Put it another way: How better to invite audience members to see “Gone With the Wind” in a new light than by essentially inviting them into Mitchell’s (onstage) apartment?

Or for that matter, how better to translate the experience of being in a city under siege than by having history center visitors play roles in an interactive play about the 1906 Atlanta race riot? Or to communicate what life was really like in a circa-1920s Buckhead mansion than by having Swan House's "butler" greet visitors at the door and answer their questions?

All this and more has taken place under the aegis of Meet the Past, a history center initiative that employs museum theater to enhance many of its exhibitions and educational experiences. Museum theater can involve everything from musical and dramatic presentations, like “Tomorrow Is Another Day,” to storytellers and living history interpreters (enter Mr. Carter, the Swan House butler), even puppetry and mime.

Whatever the medium, the message can be powerful in ways even the most jaw-dropping display case diorama can’t, the history center’s president suggested.

Museum theater can “connect the visitor through the actor to the museum object or historical persona in a way that a traditional docent or text panel cannot,” said Sheffield Hale.

In Jessie, “Tomorrow Is Another Day” presents an intelligent, complex African-American woman of the pre-civil rights era South — so seamlessly integrated into Marsh and Mitchell’s lives that she’s been with them every step of the way in “Gone With the Wind’s” life span, yet always aware she’s an employee and a minority in a segregated city. (“Tomorrow” features Mitchell’s moving memory of visiting her ill maid in a public hospital charity ward and being horrified by the substandard conditions.)

That’s likely why Jessie’s confusion and pain over the book’s depiction of emancipated slaves primarily as lazy or almost illogically loyal to staying on at Tara resonate so strongly with the people onstage and in the audience.

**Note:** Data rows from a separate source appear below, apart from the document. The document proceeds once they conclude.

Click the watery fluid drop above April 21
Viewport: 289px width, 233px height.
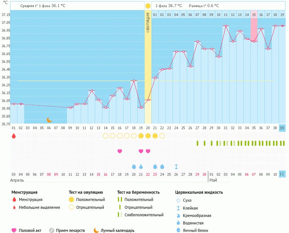point(141,167)
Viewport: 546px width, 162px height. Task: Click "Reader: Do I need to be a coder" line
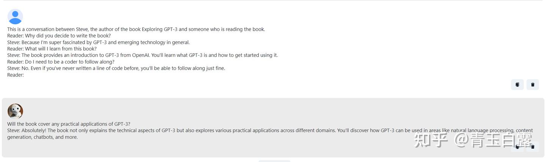click(x=61, y=62)
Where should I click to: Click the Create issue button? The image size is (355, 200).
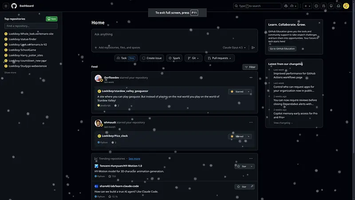click(x=152, y=58)
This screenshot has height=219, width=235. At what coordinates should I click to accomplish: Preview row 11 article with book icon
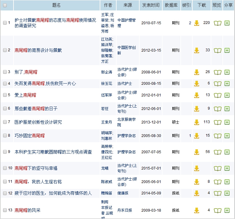[x=218, y=182]
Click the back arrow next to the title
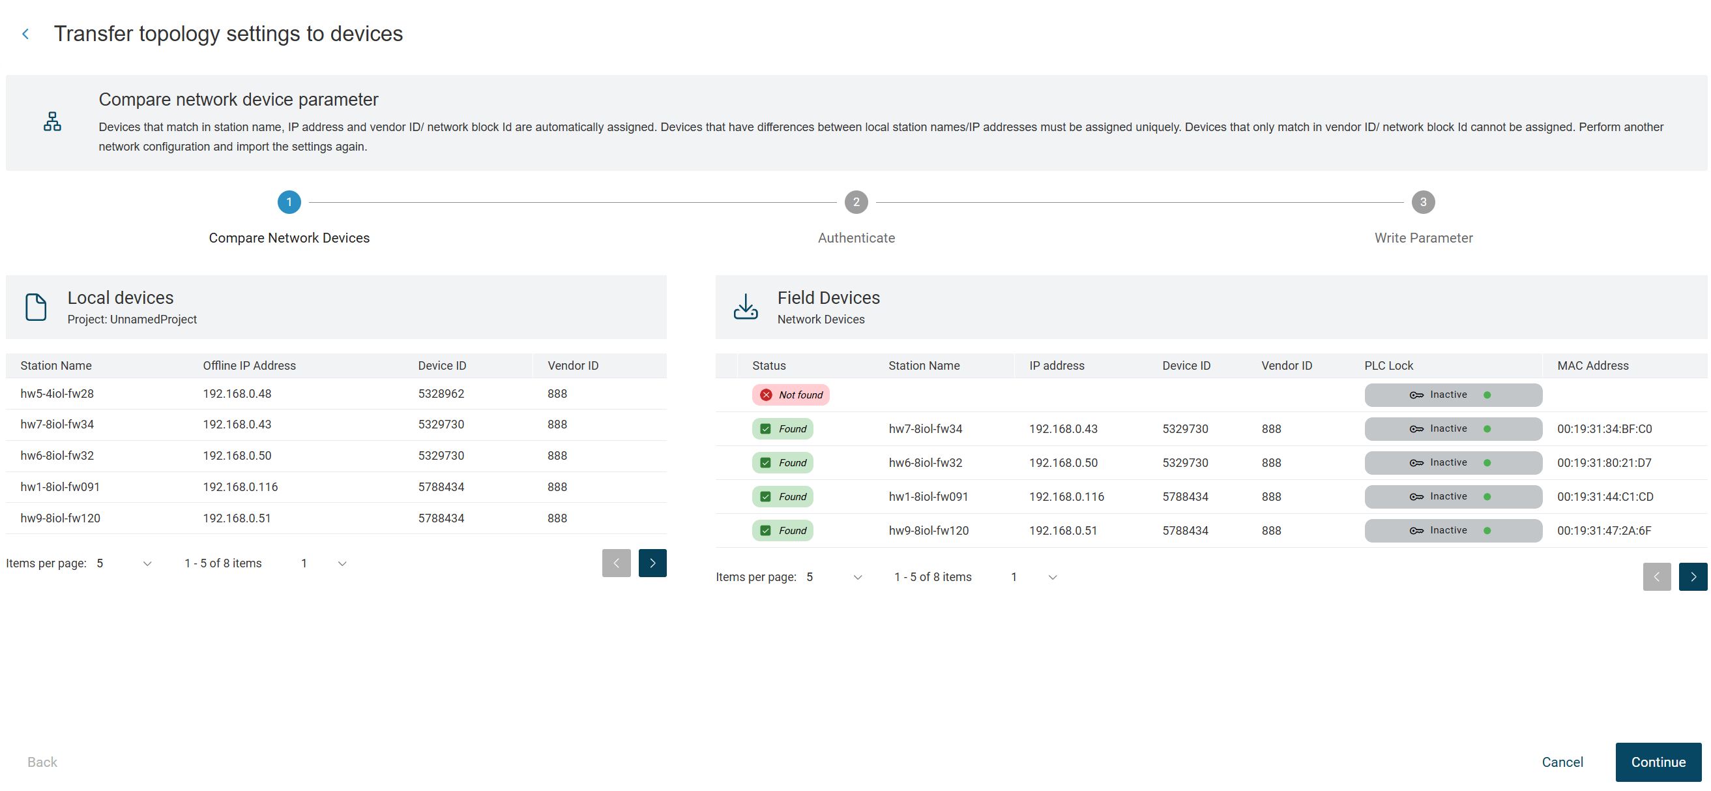The width and height of the screenshot is (1711, 791). pos(25,34)
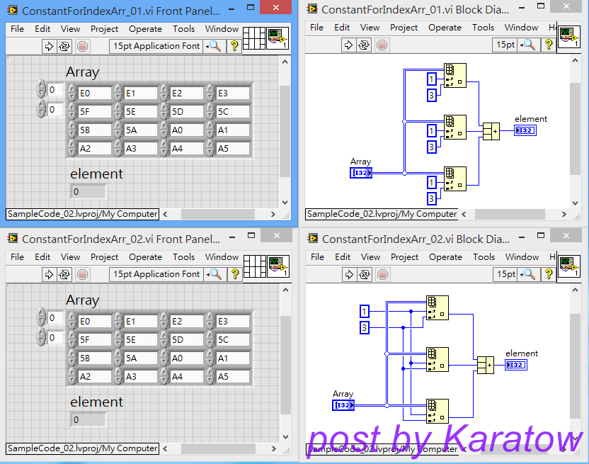Click the Array I32 control terminal icon
The height and width of the screenshot is (464, 589).
[x=360, y=172]
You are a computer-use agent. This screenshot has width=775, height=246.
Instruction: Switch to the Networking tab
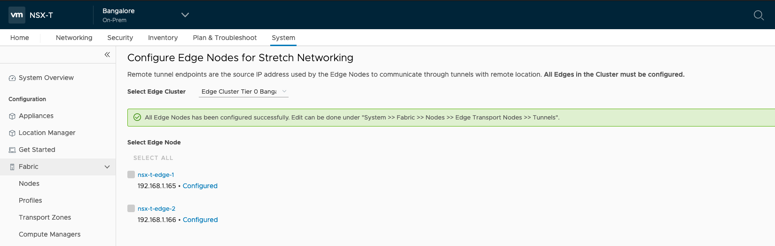coord(74,38)
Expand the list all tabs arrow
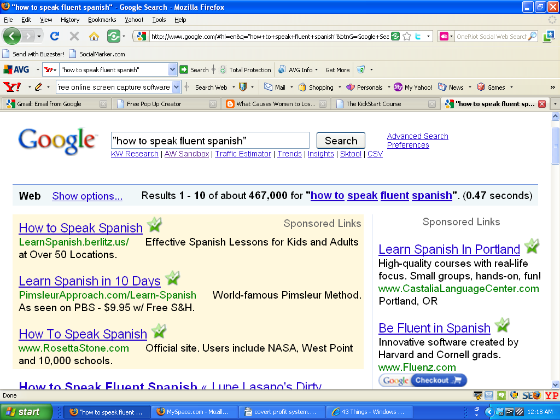Image resolution: width=560 pixels, height=420 pixels. [555, 104]
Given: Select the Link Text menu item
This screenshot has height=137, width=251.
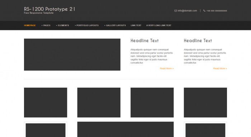Looking at the screenshot, I should [x=136, y=25].
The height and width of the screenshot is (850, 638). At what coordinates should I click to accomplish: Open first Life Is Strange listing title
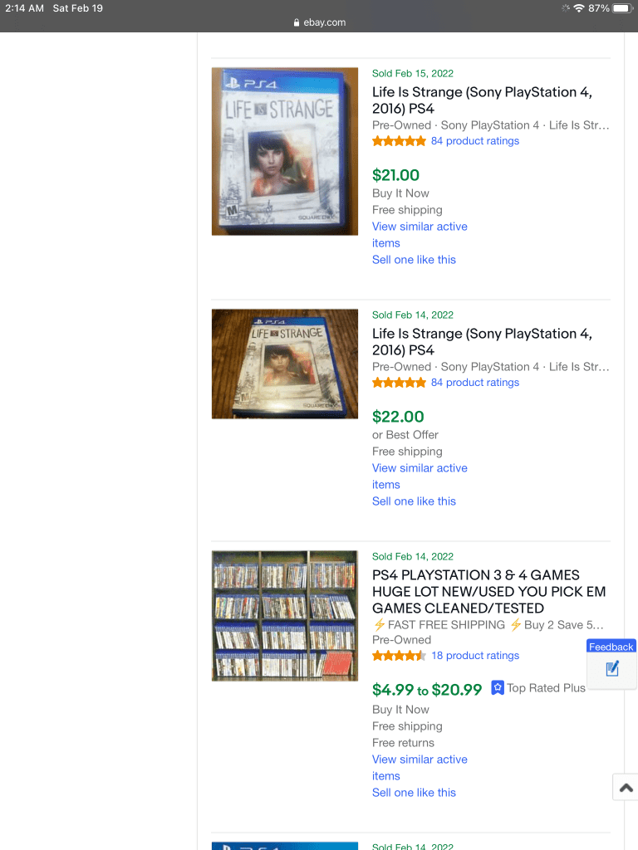[483, 100]
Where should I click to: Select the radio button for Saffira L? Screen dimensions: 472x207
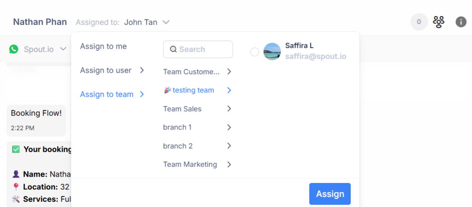point(254,52)
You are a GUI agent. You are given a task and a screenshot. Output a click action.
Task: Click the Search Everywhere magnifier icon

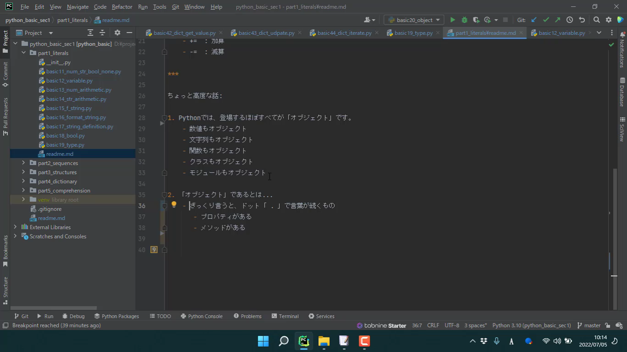(596, 20)
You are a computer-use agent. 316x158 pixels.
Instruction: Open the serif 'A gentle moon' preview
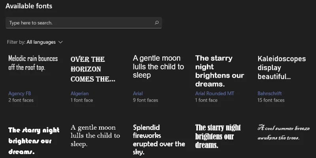coord(95,135)
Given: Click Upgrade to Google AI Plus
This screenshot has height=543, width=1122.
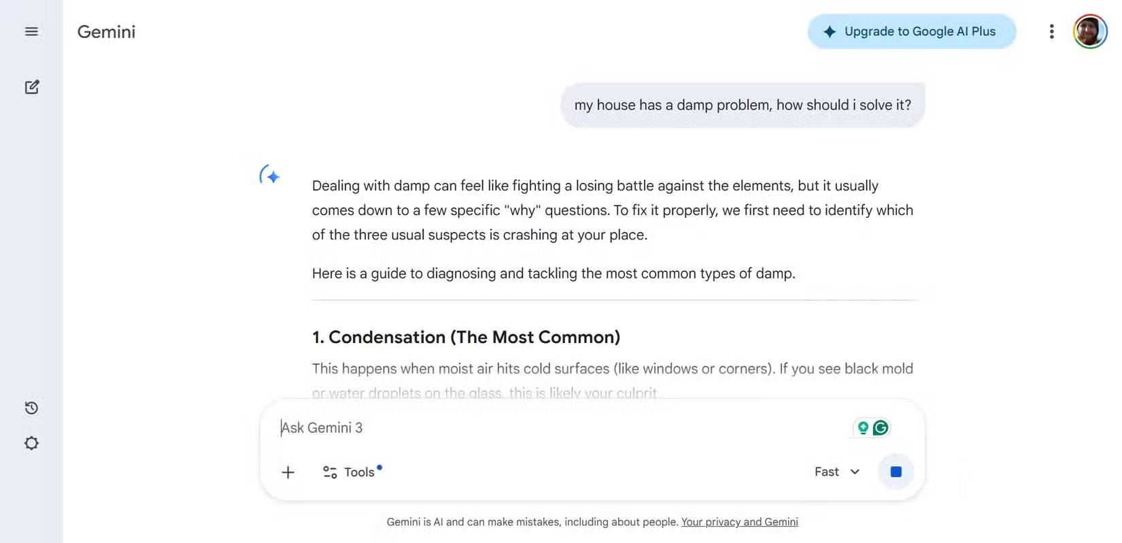Looking at the screenshot, I should point(911,31).
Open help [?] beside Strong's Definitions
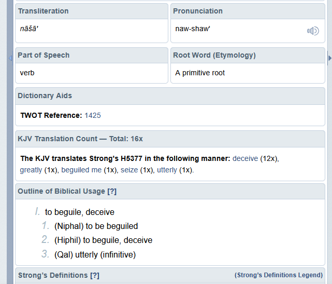This screenshot has height=284, width=332. click(94, 275)
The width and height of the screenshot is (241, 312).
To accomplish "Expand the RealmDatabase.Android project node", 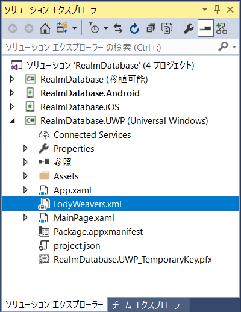I will pos(12,93).
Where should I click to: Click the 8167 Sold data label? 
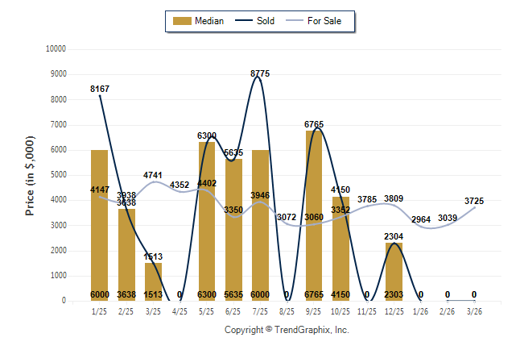click(99, 89)
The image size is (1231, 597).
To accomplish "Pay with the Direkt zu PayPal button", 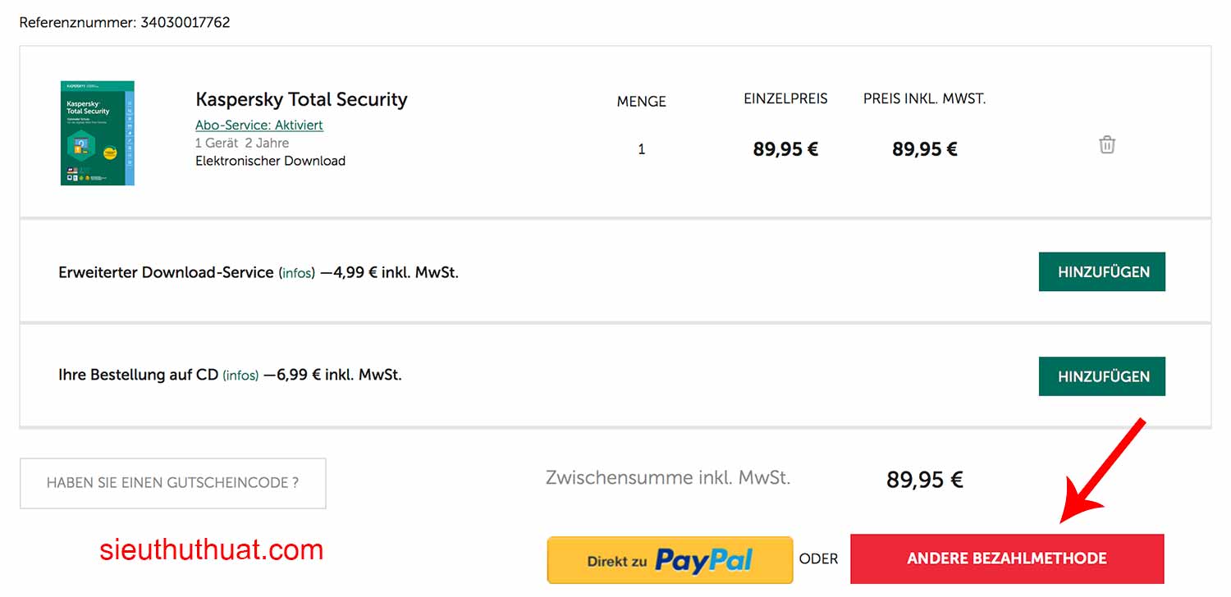I will click(x=670, y=560).
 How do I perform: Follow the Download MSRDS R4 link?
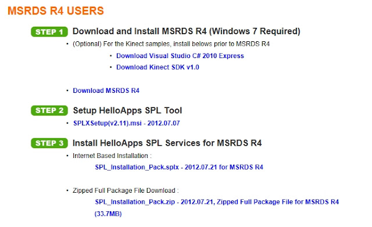point(106,91)
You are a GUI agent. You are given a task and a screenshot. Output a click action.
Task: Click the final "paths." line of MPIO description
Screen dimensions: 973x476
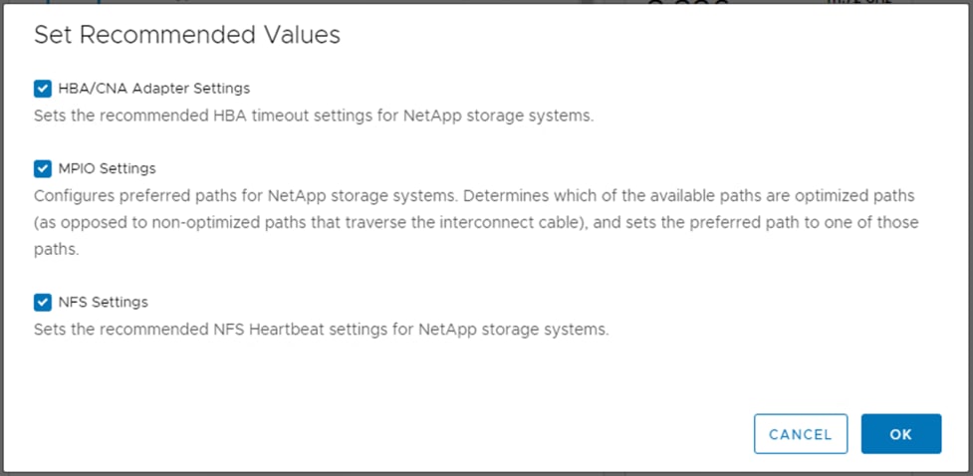tap(57, 249)
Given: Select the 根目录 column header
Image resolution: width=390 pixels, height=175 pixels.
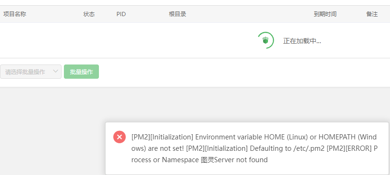Looking at the screenshot, I should pyautogui.click(x=177, y=14).
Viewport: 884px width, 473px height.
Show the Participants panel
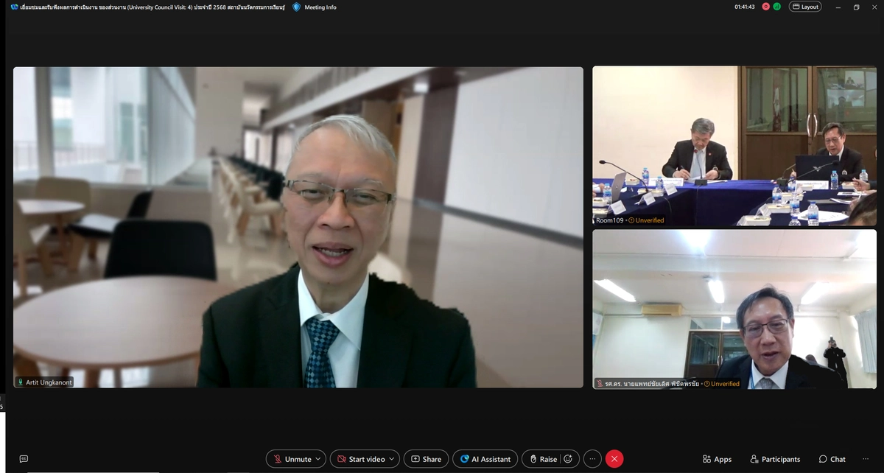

"The book is filled with dream Negroes," Jessie tells Mitchell, meaning they lack aspirations or inner lives. "These Negroes have never existed, but it's the representation of them that makes it harder for real Negroes."

Moon came to the history center in 2011 as its first playwright-in-residence. Two years later, he was hired for the newly created director of museum theater position, where he writes, directs and oversees production of virtually everything Meet the Past-related. The Jacksonville, Fla., native hadn’t even read “Gone With the Wind” when he sat in on a book group discussion involving Atlanta History Center volunteers.

"The first thing that blew my mind is that it is really a well-written book," said Moon, 43, who's now read it three times. "It was some of the ideas that disturbed me. The whole idea of 'dream Negroes' or any kind of mythological structure created about any group of people is insane and can be damaging. If nothing else, Jessie is giving Peggy an alternate truth that the book doesn't even explore."

There’ll be a post-performance talkback session to discuss the themes and ideas the play illuminates. It only runs this weekend, but take heart. Tomorrow is always another day where Meet the Past is concerned. Two other museum theater productions are upcoming at the history center, and costumed interpreters are present daily at its historic houses (see box).